Replicons and rSARS-CoV-2 nsp1:KH-AA are dose-responsive to remdesivir. (A–D) Replicon dose–response curves to remdesivir. VAT cells were transfected with in vitro RNA transcripts corresponding to (A) Rep-6mS, (B) Rep-7NG, (C) RepΔ-6mS and (D) RepΔ-7NG and an N gene transcript. (E) Caco2-N cells were transfected with in vitro RNA transcripts corresponding to RepΔ-6mS and an N gene transcript. The transfected cells were incubated with a half-log fold dilution series of remdesivir, starting at 20 µM. At 24 hpt the cells were lysed and assayed for RLuc activity. The graphs show mean and standard deviation as a percentage of the dimethyl sulfoxide (DMSO) control, adjusted for background. (F) Dose–response curve of REMRQ0001 and rSARS-CoV-2 nsp1:KH-AA to remdesivir. VTN cells were infected with REMRQ0001 and rSARS-CoV-2 nsp1-KH-AA at MOI 0.5. The infected cells were incubated for 18 h with a half-log dilution series of remdesivir starting at 20 μM. Relative infection was determined by immunofluorescence and expressed as a percentage of the DMSO vehicle.

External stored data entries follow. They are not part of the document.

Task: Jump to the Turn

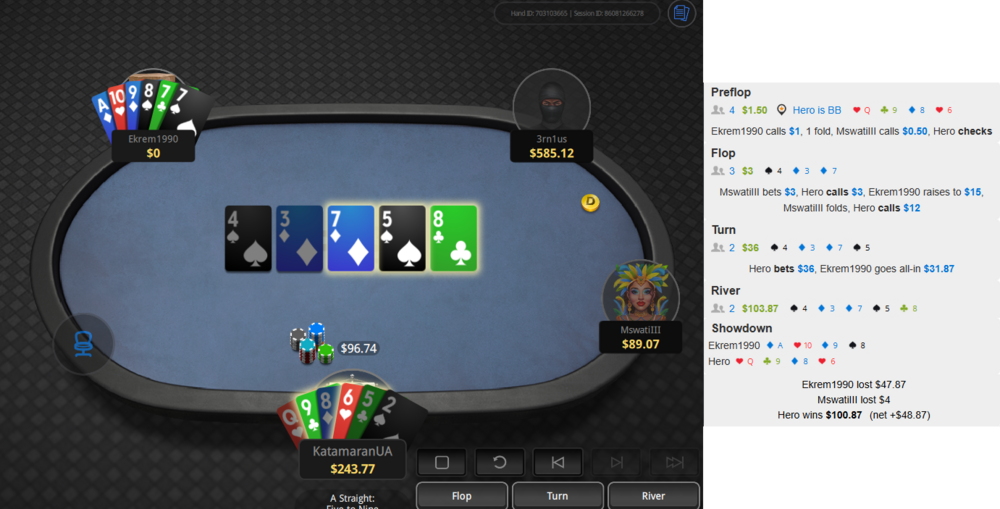Action: click(x=558, y=496)
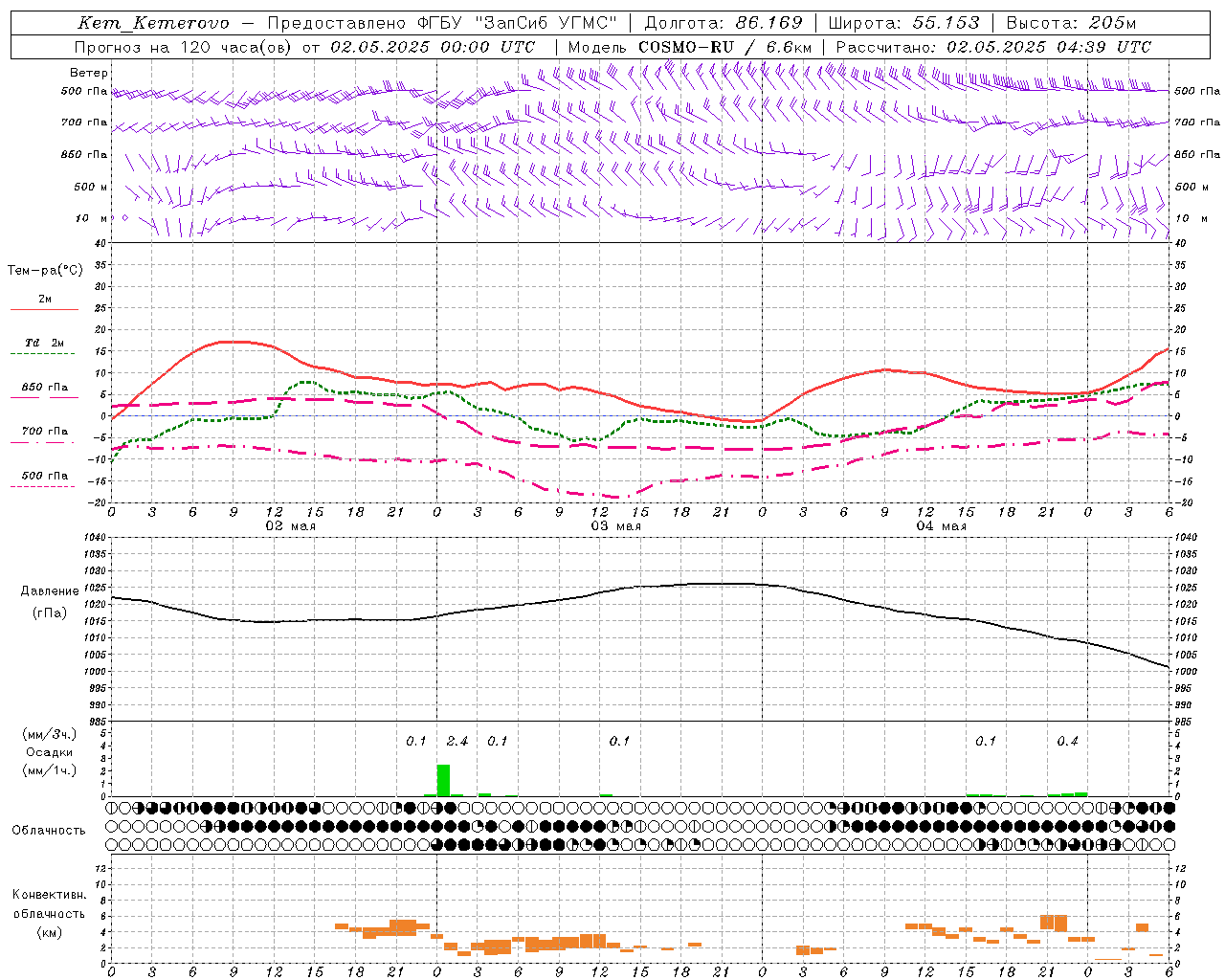Select the red 2м temperature legend line

point(44,309)
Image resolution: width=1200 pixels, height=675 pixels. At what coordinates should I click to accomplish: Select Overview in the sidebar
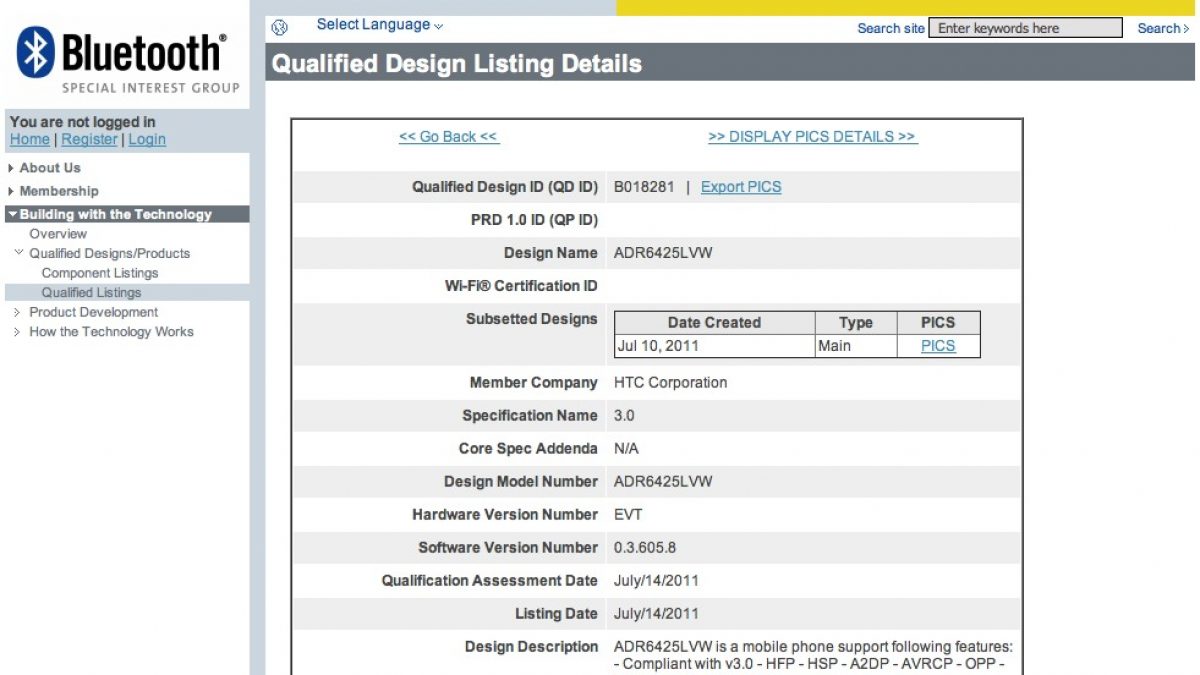[x=58, y=234]
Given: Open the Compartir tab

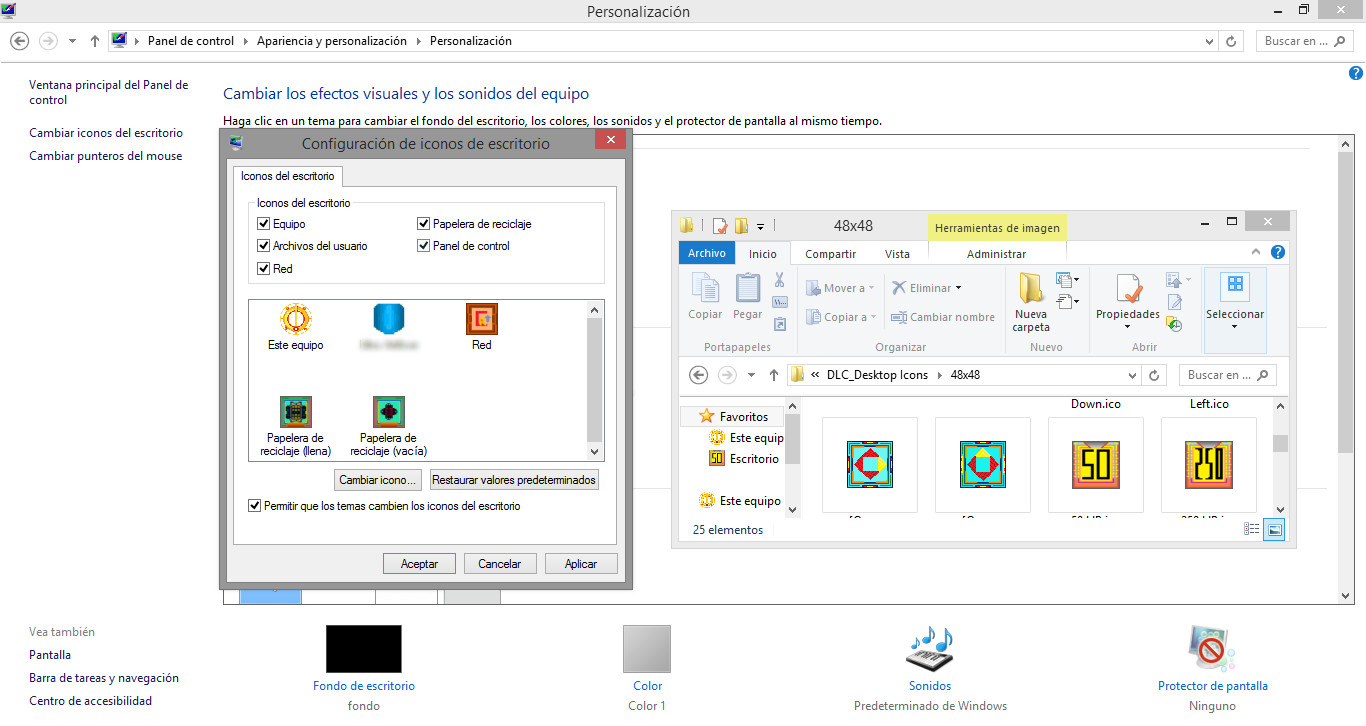Looking at the screenshot, I should coord(830,253).
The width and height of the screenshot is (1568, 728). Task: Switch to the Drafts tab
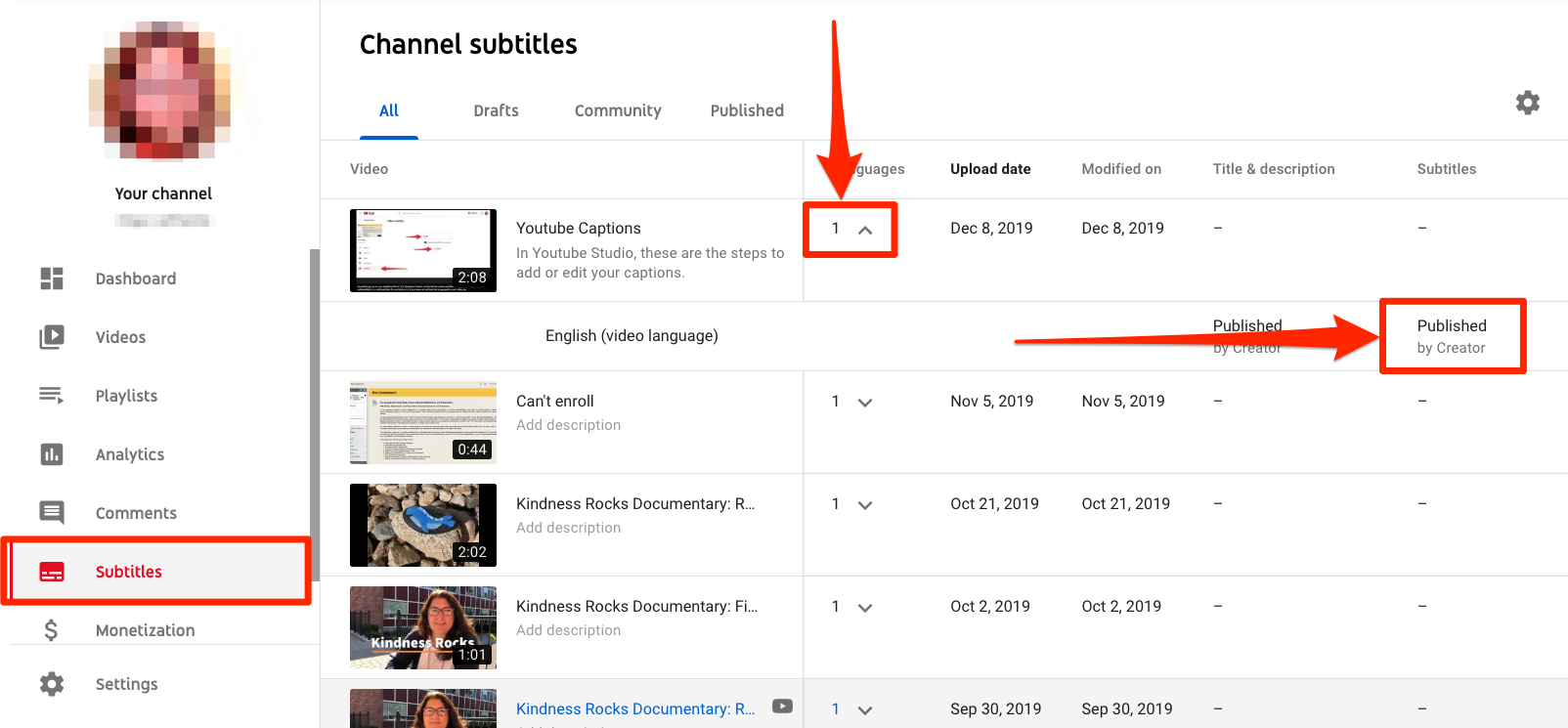(x=496, y=110)
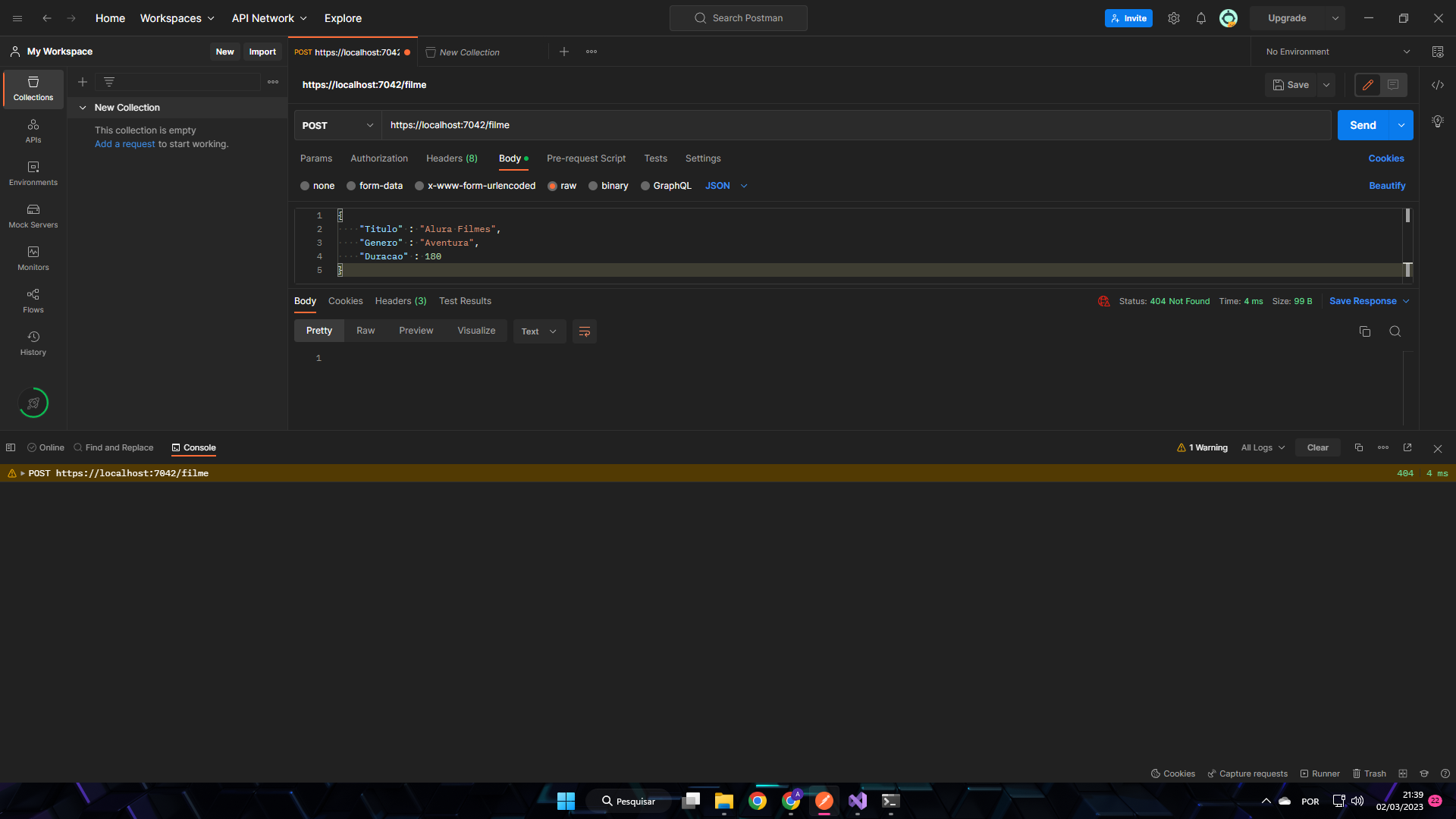
Task: Click the Monitors panel icon
Action: point(33,252)
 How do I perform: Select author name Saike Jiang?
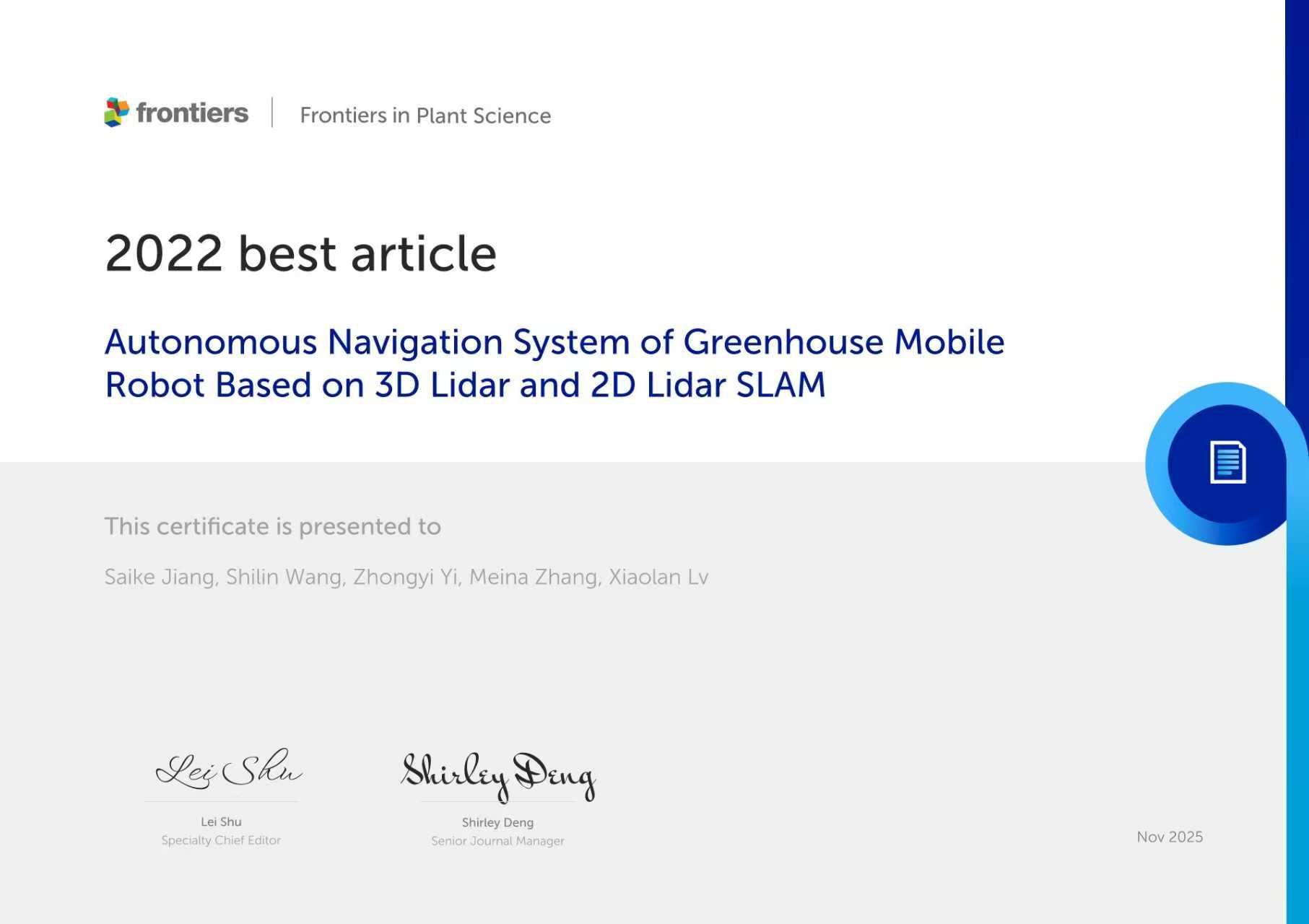[160, 577]
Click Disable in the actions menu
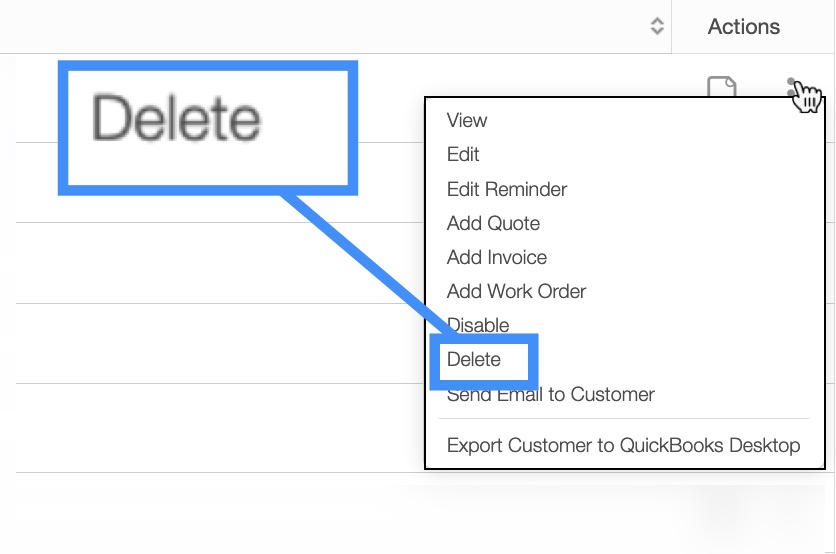836x554 pixels. click(480, 325)
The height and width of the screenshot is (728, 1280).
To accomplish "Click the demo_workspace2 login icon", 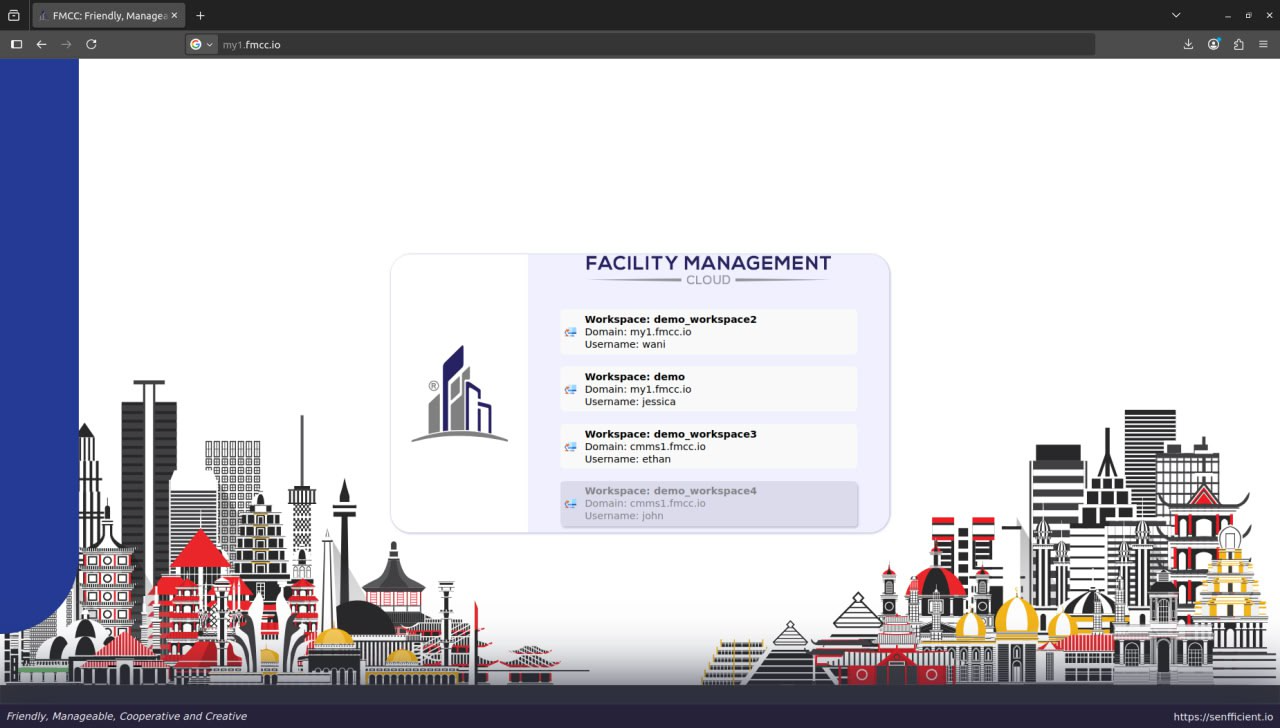I will tap(570, 332).
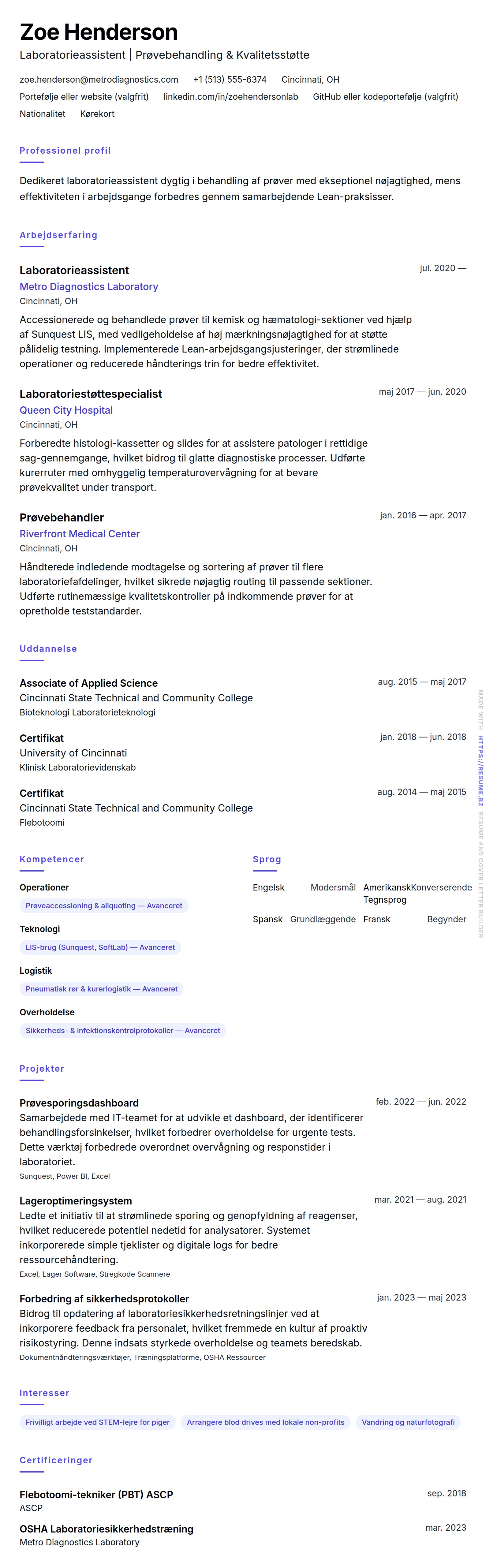Click the Vandring og naturfotografi tag
This screenshot has height=1568, width=486.
[407, 1423]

IC₅₀ values were determined in GraphPad Prism (Version 10.2.3, Boston, MA, USA).

Figure 9

Dose–response assays with ritonavir and cobicistat. VAT (A,C,D) and Caco2- N cells (B) were transfected with 2 µg of N-gene transcripts and 10 µg replicon transcripts as indicated. Cells were then seeded and incubated with a two-fold five-point dilution series of drug, starting at 20 µM. At 24 hpt, the cells were lysed and analysed for RLuc activity. The RLuc activity was then expressed as a percentage of the DMSO vehicle control. The graphs show mean and standard deviation of n = 3–4 biological repeats. (E,F) VTN cells were infected with the indicated SARS-CoV-2 viruses at MOI 0.5. The infected cells were incubated for 18 h with two-fold dilution series of each drug starting at 20 μM. Relative infection was determined by immunofluorescence and expressed as a percentage of the DMSO vehicle. IC₅₀ values were determined in GraphPad Prism (Version 10.2.3, Boston, MA, USA).